View Full Version : How to use Hadoop computing power while you create transformations on pdi-ce-4.2.0-st

11-20-2012, 09:58 AM
Hello all,

i m a new bee in Bigdata and Pentaho.:rolleyes: i am using Hadoop version cdh3u4 and pdi-ce-4.2.0-stable windows version.

i am able to create transformations (modified java script value) which will use hadoop file input and which wil result in hadoop file output and running those transformation via GUI version an then check output via urls of hdfs-hadoop.

but here question arises ,

1) does my transformation creating output file using hadoop (multinode structure) power ?? as i am not using any mapreduce program here?? and also no jobtracker entry exist for this RUN.

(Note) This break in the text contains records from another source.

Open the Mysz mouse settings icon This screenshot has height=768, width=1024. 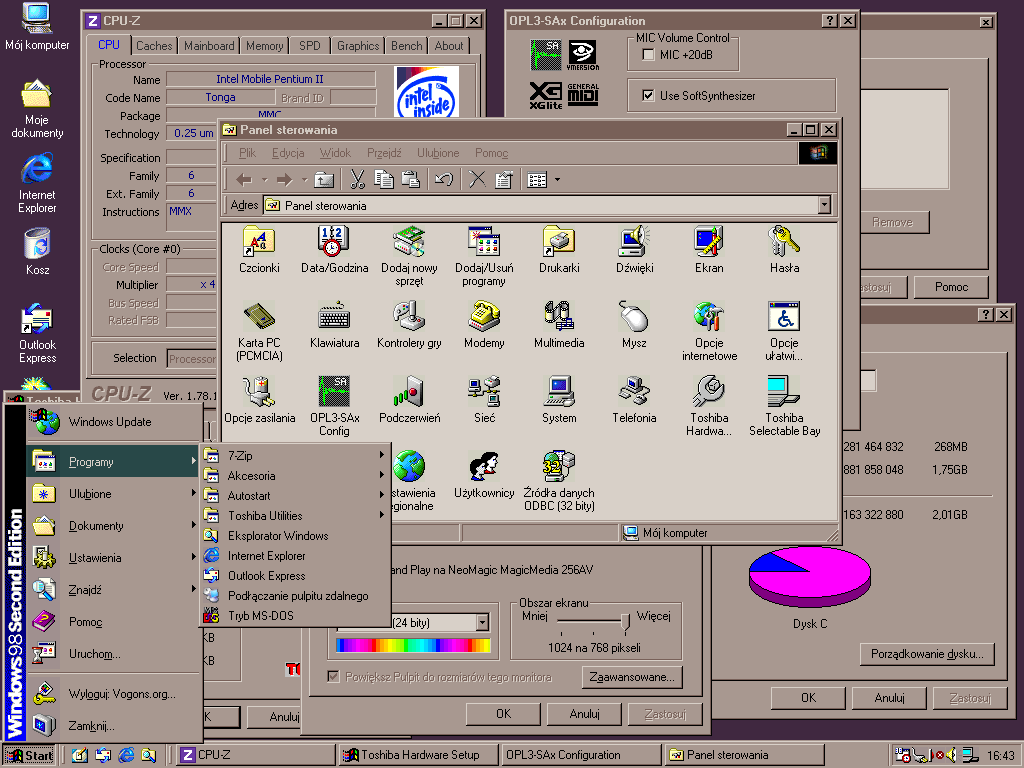pyautogui.click(x=634, y=317)
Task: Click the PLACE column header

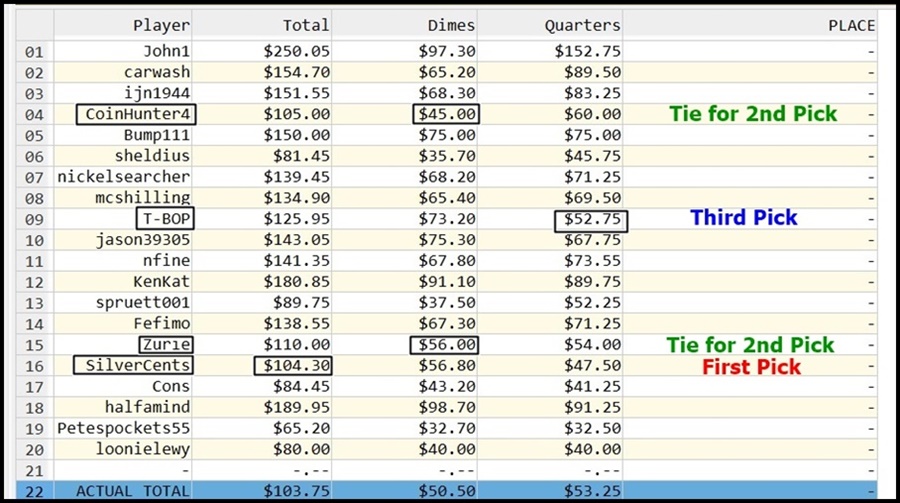Action: 750,25
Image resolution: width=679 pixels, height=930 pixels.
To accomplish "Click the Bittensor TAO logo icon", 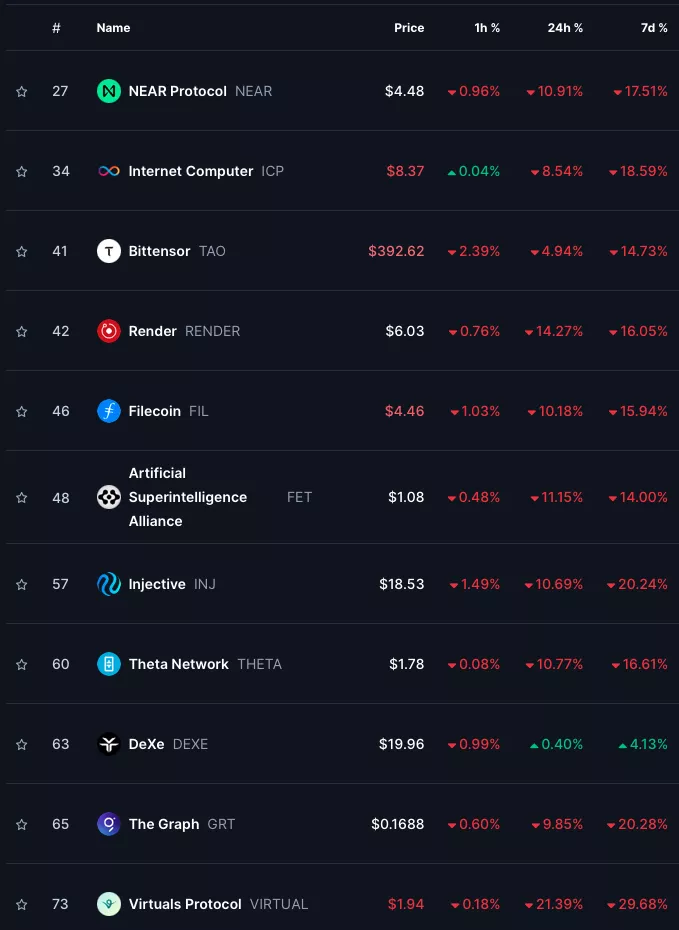I will click(x=109, y=251).
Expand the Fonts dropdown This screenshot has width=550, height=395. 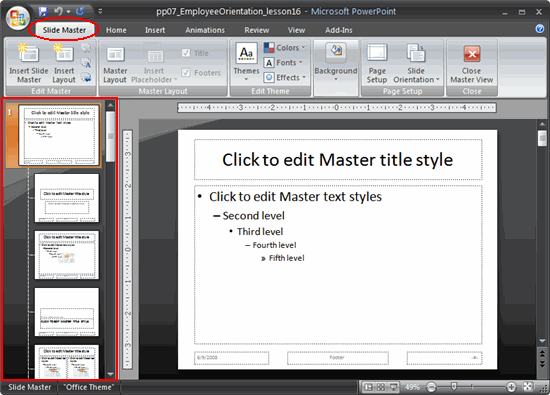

2) after googling around i can see that new release 4.3 consist component called mapreduce - so is that similar to what we code in java ?? if yes why we will use kettle(spoon) and not any other java editor(eclipse) to create mapreduce program?

3) forget about java editor and suppose i started using penatho mapreduce transformation to implement mapreduce logic and hdfs input/output then my next motto will be make this transformation run in hadoop environment. how to run it there? you can only export it to xml and not .sh - if you will be able to export it to .sh then you will scp it(whole transformation logic ) to unix box and run it there in hadoop environment and at the end - output is ready .. but is that possible with kettle ??

people please help me i kinda confused with this questions and stuck :( becouse though i m having DI installed and hadoop 3 node cluster available i am not able to use hadoop computing power to reduce the completion time for my task. :confused: